TASK - Could you rewrite the items below as a Markdown table with a Number column and a Content column, giving each non-blank line its own row?

TASK MATERIAL -
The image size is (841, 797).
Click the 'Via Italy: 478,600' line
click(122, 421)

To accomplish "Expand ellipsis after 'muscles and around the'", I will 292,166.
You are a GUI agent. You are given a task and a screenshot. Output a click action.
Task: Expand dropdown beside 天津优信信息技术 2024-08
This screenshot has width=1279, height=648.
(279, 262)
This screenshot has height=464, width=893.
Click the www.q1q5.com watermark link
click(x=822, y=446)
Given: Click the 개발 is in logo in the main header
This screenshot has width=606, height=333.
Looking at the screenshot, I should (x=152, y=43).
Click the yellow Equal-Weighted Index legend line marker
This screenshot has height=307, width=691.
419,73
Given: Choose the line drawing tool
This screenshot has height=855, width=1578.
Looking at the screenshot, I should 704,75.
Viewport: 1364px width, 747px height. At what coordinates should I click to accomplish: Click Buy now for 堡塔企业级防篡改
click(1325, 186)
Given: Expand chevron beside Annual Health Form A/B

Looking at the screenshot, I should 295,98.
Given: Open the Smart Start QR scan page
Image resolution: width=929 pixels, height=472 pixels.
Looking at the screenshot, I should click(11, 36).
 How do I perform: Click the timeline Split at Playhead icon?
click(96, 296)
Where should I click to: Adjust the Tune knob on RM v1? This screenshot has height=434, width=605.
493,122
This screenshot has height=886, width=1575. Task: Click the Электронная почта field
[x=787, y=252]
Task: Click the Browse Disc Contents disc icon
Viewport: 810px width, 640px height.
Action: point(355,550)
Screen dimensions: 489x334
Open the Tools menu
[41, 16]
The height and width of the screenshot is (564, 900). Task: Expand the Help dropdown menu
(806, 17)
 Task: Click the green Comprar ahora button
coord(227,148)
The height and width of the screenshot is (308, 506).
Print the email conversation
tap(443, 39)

RESPONSE TO THIS EXERCISE -
| Number | Content |
|---|---|
| 1 | The image size is (841, 797). |
| 2 | Click the 'Via Italy: 478,600' line |
| 3 | click(122, 421) |
| 4 | To accomplish "Expand ellipsis after 'muscles and around the'", I will 292,166. |
| 5 | You are a GUI agent. You are given a task and a screenshot. Output a click action. |
| 6 | Task: Expand dropdown beside 天津优信信息技术 2024-08 |
| 7 | This screenshot has width=1279, height=648. |
| 8 | (279, 262) |
| 9 | This screenshot has height=464, width=893. |
| 10 | Click the www.q1q5.com watermark link |
| 11 | click(x=822, y=446) |
| 12 | Given: Click the 개발 is in logo in the main header |
| 13 | This screenshot has width=606, height=333. |
| 14 | Looking at the screenshot, I should (x=152, y=43). |
| 15 | Click the yellow Equal-Weighted Index legend line marker |
| 16 | This screenshot has height=307, width=691. |
| 17 | 419,73 |
| 18 | Given: Choose the line drawing tool |
| 19 | This screenshot has height=855, width=1578. |
| 20 | Looking at the screenshot, I should 704,75. |
| 21 | Viewport: 1364px width, 747px height. At what coordinates should I click to accomplish: Click Buy now for 堡塔企业级防篡改 |
| 22 | click(1325, 186) |
| 23 | Given: Expand chevron beside Annual Health Form A/B |
| 24 | Looking at the screenshot, I should 295,98. |
| 25 | Given: Open the Smart Start QR scan page |
| 26 | Image resolution: width=929 pixels, height=472 pixels. |
| 27 | Looking at the screenshot, I should click(11, 36). |
| 28 |  How do I perform: Click the timeline Split at Playhead icon? |
| 29 | click(96, 296) |
| 30 | Where should I click to: Adjust the Tune knob on RM v1? This screenshot has height=434, width=605. |
| 31 | 493,122 |
| 32 | This screenshot has height=886, width=1575. Task: Click the Электронная почта field |
| 33 | [x=787, y=252] |
| 34 | Task: Click the Browse Disc Contents disc icon |
| 35 | Viewport: 810px width, 640px height. |
| 36 | Action: point(355,550) |
| 37 | Screen dimensions: 489x334 |
| 38 | Open the Tools menu |
| 39 | [41, 16] |
| 40 | The height and width of the screenshot is (564, 900). Task: Expand the Help dropdown menu |
| 41 | (806, 17) |
| 42 |  Task: Click the green Comprar ahora button |
| 43 | coord(227,148) |
| 44 | The height and width of the screenshot is (308, 506). |
| 45 | Print the email conversation |
| 46 | tap(443, 39) |